Kathmandu, April 11:

With a continuous fall in exports and a steady deceleration in imports, Nepal’s foreign trade continues to present a gloomy picture over the first seven months of the current fiscal year.

Slowdown in external demand for Nepali goods, long hours of load shedding, and the prolonged period of unrest in Terai, among others factors accounted for the poor performance of the export sector in the review period, states a Nepal Rastra Bank (NRB) report on the current macroeconomic situation.

During the first seven months of 2006-07, total exports fell by 3.9 per cent to Rs 35.67 billion, in contrast to an increase of 12.2 per cent in the corresponding period of 2005-06.

Nepal had exported various goods worth Rs 37.12 billion during the period. Of total exports, export to India declined by 5.4 per cent to Rs 24.69 billion as against a sharp increase of 22.8 per cent to Rs 26.10 billion in the same period of 2005-06.

Likewise, exports to other countries fell by 0.4 per cent in comparison to a decline of seven per cent a year earlier.

The decline in exports to India was attributed to the decline in the exports of polyester yarn, cattle-feed, plastic utensils, GI pipes, pulses and noodles. Likewise, the decline in exports to other countries was due to a decrease in the export of woollen carpets, readymade garments, pashmina, handicrafts and jewelleries.

Total imports decelerated by 0.3 per cent to Rs 102.79 billion in the first seven months of the current fiscal compared to a significant growth of 25.1 per cent in the same period previous year.

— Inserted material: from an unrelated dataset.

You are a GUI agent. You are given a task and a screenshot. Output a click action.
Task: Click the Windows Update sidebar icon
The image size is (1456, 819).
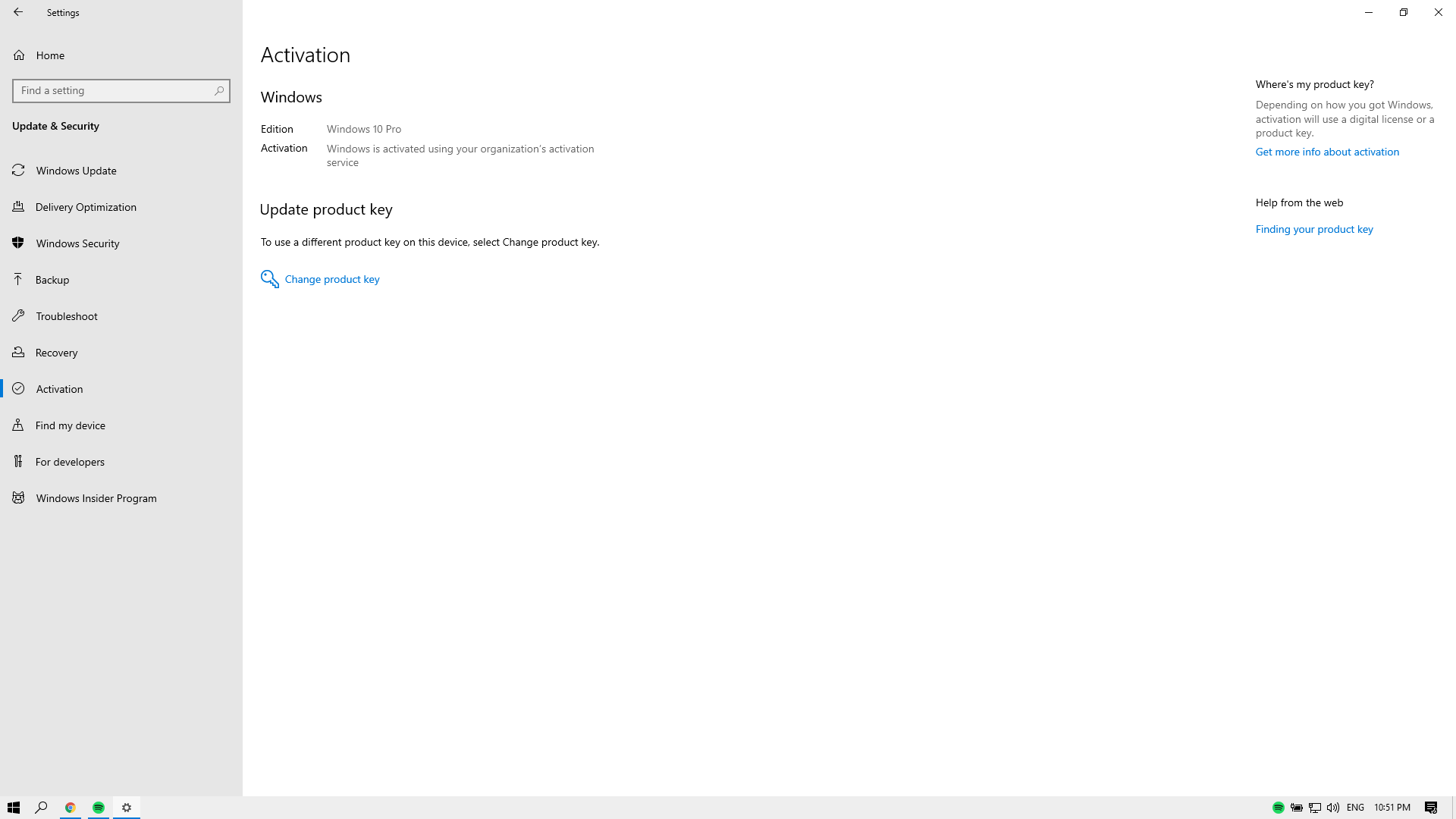click(19, 170)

While imports from India increased by 2.7 per cent in the review period compared to a higher growth of 31.3 per cent in the corresponding period of the previous year, imports from other countries registered a decline of 3.6 per cent in contrast to a growth of 16.4 per cent a year earlier.

A slight rise in the import of vehicles and parts, hot rolled sheet, electrical equipment, thread and agricultural equipment and parts from India combined with a significant decline in the import of palm oil, polythene granules, other machinery and parts, MS billet, and electrical goods from other countries led to the deceleration in total imports during the period.

Due to a decline in exports vis-à-vis imports, total trade deficit continues to widen, as it crossed Rs 67.12 billion during the period.

However, the trade imbalance slowed down to 2.6 per cent compared to a significant rise of 33.8 per cent during the corresponding period of the previous year.

Nepal’s trade deficit with India widened further by 8.5 per cent to Rs 39.69 billion, whereas with other countries it expanded to Rs 27.41 billion during the period.

The overall balance of payments (BoP) registered a surplus of Rs 6.3 billion in the review period compared to a higher level of Rs 13 billion in the corresponding period of 2005-06.

The deceleration in growth of remittance and rise in deficits under net services were some of the factors responsible for lower level of BoP surplus in the review period, states the central bank.